Re: Point in Time Recovery

From: Mark Kirkwood <markir(at)coretech(dot)co(dot)nz>
To: Simon Riggs <simon(at)2ndquadrant(dot)com>
Cc: pgsql-hackers(at)postgresql(dot)org
Subject: Re: Point in Time Recovery
Date: 2004-07-15 23:46:54
Message-ID: 40F7176E.4000001@coretech.co.nz
Views: Raw Message | Whole Thread | Download mbox | Resend email
Thread:
Lists: pgsql-admin pgsql-hackers pgsql-patches

Simon Riggs wrote:

>
>So far:
>
>I've tried to re-create the problem as exactly as I can, but it works
>for me.
>
>This is clearly an important case to chase down.
>
>I assume that this is the very first time you tried recovery? Second and
>subsequent recoveries using the same set have a potential loophole,
>which we have been discussing.
>
>Right now, I'm thinking that the "exactly 2 logs worth" of data has
>brought you very close to the end of the log file (FFFFE0) ending with 1
>and the shutdown checkpoint that is then subsequently written is
>failing.
>
>Can you repeat this your end?
>
>
>
It is repeatable at my end.
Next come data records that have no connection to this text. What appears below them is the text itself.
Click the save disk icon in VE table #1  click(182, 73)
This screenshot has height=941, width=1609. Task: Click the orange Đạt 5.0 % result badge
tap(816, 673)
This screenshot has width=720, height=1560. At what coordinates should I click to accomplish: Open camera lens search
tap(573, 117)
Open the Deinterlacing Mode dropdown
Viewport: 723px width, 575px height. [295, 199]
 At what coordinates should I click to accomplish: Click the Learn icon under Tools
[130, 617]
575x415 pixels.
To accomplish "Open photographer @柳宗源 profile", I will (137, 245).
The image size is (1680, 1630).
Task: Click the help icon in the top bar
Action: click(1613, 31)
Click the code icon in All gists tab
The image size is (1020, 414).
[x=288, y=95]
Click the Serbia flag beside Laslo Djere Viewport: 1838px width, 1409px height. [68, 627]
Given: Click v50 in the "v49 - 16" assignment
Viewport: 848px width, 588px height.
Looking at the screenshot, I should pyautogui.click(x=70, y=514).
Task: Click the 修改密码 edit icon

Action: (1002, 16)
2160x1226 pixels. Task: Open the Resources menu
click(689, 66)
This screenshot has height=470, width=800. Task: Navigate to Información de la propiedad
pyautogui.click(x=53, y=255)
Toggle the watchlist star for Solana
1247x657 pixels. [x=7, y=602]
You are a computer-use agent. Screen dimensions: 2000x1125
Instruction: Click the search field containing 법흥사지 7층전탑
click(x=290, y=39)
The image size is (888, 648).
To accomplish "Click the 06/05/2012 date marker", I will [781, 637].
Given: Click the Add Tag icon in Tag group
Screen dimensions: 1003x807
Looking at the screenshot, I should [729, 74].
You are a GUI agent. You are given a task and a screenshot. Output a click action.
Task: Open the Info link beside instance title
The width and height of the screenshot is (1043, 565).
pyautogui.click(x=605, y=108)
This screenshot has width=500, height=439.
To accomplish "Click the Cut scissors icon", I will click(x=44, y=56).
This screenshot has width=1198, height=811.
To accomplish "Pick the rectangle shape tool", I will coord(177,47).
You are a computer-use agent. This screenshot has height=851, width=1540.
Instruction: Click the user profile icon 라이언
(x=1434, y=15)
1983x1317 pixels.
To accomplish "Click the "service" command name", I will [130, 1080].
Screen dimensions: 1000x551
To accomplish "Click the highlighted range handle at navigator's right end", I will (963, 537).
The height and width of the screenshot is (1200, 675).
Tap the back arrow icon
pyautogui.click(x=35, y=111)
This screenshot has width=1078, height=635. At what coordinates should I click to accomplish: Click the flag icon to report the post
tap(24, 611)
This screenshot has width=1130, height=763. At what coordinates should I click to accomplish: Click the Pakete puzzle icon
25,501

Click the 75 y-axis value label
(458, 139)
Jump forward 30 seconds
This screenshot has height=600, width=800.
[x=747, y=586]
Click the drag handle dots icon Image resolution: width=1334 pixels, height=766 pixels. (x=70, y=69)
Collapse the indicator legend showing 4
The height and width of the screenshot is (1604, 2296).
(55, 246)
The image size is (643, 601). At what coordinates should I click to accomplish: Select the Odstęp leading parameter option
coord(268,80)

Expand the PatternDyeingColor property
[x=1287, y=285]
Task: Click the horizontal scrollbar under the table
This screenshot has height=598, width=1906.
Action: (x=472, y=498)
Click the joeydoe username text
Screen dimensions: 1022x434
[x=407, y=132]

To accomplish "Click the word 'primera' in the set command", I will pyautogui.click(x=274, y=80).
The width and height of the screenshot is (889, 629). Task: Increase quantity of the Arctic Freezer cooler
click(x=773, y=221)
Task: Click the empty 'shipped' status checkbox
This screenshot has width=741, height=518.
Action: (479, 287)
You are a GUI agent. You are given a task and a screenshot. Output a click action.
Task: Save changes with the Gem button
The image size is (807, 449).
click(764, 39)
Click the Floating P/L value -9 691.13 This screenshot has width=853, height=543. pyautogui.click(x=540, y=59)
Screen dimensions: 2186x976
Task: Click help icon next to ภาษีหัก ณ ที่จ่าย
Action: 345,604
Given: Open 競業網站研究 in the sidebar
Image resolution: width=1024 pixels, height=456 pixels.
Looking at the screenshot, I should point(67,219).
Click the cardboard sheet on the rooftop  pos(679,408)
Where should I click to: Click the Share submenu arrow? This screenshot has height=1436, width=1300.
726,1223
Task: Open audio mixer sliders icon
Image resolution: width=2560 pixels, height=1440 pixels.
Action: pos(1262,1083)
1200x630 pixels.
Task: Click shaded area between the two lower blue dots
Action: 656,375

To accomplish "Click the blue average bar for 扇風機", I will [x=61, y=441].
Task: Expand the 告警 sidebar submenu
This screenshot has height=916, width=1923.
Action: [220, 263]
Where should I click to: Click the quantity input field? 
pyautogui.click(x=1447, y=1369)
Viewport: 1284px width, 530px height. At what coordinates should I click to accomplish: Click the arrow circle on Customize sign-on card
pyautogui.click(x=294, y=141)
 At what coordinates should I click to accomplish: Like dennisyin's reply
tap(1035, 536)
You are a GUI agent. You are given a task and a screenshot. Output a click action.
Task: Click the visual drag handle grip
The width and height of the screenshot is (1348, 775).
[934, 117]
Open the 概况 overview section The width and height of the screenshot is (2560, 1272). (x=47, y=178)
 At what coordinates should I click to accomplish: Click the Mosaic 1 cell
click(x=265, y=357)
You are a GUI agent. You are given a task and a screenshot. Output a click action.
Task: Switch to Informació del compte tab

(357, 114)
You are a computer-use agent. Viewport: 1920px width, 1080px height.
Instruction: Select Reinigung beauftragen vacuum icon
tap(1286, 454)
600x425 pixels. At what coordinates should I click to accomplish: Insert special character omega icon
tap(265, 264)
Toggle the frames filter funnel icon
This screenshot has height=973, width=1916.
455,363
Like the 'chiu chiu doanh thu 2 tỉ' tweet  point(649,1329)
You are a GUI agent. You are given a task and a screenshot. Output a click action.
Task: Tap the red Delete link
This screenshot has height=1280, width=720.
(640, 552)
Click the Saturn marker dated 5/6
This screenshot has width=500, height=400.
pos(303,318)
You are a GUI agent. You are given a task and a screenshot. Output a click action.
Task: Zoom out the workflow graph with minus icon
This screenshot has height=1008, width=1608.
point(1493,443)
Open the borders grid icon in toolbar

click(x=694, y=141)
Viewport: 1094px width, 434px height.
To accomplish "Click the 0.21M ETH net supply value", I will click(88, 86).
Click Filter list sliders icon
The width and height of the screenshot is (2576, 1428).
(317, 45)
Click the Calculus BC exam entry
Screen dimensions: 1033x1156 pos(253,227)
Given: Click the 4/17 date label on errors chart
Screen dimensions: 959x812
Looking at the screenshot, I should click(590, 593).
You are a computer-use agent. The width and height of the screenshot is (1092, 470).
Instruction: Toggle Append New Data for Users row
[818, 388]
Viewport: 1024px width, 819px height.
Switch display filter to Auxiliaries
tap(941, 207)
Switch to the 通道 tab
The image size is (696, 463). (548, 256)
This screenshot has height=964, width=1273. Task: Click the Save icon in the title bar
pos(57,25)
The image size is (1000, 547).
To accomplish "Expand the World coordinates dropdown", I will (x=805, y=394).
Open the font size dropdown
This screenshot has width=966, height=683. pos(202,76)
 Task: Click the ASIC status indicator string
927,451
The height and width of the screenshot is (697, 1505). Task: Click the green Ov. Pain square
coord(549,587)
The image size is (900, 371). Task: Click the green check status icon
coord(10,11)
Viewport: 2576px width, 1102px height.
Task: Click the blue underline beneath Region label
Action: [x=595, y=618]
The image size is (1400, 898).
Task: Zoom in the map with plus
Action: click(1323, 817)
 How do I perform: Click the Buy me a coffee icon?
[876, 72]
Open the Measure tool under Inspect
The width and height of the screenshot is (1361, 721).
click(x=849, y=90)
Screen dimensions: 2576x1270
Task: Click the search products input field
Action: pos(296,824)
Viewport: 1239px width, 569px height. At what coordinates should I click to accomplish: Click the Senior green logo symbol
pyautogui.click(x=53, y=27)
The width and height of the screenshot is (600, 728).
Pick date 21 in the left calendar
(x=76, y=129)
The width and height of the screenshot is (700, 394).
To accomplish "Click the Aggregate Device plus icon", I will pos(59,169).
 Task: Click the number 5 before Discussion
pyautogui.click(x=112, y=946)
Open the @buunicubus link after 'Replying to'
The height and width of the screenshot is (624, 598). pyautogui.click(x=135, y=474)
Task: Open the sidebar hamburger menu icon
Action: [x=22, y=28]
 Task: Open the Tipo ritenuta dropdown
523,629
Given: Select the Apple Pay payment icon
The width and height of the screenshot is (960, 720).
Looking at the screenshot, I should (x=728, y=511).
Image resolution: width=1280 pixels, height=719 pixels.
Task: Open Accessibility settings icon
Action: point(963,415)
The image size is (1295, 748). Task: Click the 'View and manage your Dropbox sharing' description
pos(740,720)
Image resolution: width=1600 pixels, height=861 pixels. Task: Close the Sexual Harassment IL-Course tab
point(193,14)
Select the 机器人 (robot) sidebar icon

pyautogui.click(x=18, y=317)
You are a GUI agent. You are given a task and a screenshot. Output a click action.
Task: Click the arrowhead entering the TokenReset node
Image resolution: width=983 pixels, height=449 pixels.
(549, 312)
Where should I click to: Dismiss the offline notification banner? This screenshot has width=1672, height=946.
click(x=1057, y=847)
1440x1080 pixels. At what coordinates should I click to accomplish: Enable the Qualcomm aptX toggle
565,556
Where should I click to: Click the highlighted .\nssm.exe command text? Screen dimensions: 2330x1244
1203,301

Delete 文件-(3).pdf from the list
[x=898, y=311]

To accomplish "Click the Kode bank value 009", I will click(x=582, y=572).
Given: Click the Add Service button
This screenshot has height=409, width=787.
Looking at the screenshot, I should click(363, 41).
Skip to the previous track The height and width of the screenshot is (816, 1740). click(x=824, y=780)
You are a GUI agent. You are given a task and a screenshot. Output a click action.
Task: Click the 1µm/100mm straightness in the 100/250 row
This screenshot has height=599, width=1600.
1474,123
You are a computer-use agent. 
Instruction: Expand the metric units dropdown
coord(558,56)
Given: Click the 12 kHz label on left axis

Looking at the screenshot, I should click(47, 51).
It is actually fairly easy to recreate the
example I am using, download

http://sourceforge.net/projects/benchw

and generate the dataset for Pg - but trim the large "fact0.dat" dump
file using head -100000.
Thus step 7 consists of creating the 4 tables and COPYing in the data
for them.

>The nearest I can get to the exact record pointers you show are to start
>recovery at A4807C and to end at with FFFF88.
>
>Overall, PITR changes the recovery process very little, if at all. The
>main areas of effect are to do with sequencing of actions and matching
>up the right logs with the right backup. I'm not looking for bugs in the
>code but in subtle side-effects and "edge" cases. Everything you can
>tell me will help me greatly in chasing that down.
>
>
>
I agree - I will try this sort of example again, but will change the
number of rows I am COPYing (currently 100000) and see if that helps.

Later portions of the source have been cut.